Given problem ::
Extract the rows from their first line through the line containing "Image resolution: width=1918", including both ends, and reproduce each line without any change.

Rows on where targets appear:
<<<<

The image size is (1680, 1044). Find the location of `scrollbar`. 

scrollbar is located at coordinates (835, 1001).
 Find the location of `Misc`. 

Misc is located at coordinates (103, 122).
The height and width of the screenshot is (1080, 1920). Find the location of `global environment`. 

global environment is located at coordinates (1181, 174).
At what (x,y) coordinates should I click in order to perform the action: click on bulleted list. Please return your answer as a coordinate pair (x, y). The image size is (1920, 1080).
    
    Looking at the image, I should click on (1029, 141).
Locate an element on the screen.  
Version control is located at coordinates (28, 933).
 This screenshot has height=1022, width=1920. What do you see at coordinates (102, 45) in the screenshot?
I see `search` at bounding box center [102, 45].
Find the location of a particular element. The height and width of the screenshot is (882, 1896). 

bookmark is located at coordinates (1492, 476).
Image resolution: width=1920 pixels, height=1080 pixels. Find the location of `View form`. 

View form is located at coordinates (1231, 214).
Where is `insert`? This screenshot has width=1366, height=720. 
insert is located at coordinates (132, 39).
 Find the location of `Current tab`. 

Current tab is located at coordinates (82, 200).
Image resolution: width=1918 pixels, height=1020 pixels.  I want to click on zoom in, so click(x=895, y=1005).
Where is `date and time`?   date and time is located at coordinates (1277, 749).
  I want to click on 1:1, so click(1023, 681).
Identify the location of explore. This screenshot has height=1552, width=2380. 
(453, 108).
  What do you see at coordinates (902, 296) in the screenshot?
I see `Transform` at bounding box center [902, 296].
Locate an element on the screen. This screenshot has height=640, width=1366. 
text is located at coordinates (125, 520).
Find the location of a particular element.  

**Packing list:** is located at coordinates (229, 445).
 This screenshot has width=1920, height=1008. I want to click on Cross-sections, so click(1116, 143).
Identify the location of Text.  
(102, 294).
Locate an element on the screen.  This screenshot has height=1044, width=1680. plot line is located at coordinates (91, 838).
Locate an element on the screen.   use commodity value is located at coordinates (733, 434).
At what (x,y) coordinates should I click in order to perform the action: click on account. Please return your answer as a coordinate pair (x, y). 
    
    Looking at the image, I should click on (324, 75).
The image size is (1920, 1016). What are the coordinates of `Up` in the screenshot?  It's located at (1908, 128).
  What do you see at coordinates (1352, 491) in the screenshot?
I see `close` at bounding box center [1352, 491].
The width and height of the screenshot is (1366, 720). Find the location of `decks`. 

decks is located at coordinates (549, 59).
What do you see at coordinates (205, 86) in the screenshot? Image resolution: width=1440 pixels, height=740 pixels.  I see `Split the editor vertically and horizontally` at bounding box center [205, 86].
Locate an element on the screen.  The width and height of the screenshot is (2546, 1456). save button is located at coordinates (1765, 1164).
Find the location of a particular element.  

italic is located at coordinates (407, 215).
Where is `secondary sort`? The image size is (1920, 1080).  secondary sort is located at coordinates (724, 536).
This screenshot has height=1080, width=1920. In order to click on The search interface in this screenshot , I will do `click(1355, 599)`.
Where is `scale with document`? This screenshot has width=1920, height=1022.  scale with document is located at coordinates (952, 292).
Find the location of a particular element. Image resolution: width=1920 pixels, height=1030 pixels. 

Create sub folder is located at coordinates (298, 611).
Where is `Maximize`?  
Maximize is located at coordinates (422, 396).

>>>>

Final answer ::
The image size is (1680, 1044). Find the location of `scrollbar`. 

scrollbar is located at coordinates (835, 1001).
 Find the location of `Misc`. 

Misc is located at coordinates (103, 122).
The height and width of the screenshot is (1080, 1920). Find the location of `global environment`. 

global environment is located at coordinates (1181, 174).
At what (x,y) coordinates should I click in order to perform the action: click on bulleted list. Please return your answer as a coordinate pair (x, y). The image size is (1920, 1080).
    
    Looking at the image, I should click on (1029, 141).
Locate an element on the screen.  
Version control is located at coordinates (28, 933).
 This screenshot has height=1022, width=1920. What do you see at coordinates (102, 45) in the screenshot?
I see `search` at bounding box center [102, 45].
Find the location of a particular element. The height and width of the screenshot is (882, 1896). 

bookmark is located at coordinates (1492, 476).
Image resolution: width=1920 pixels, height=1080 pixels. Find the location of `View form`. 

View form is located at coordinates (1231, 214).
Where is `insert`? This screenshot has width=1366, height=720. 
insert is located at coordinates (132, 39).
 Find the location of `Current tab`. 

Current tab is located at coordinates (82, 200).
Image resolution: width=1918 pixels, height=1020 pixels.  I want to click on zoom in, so click(x=895, y=1005).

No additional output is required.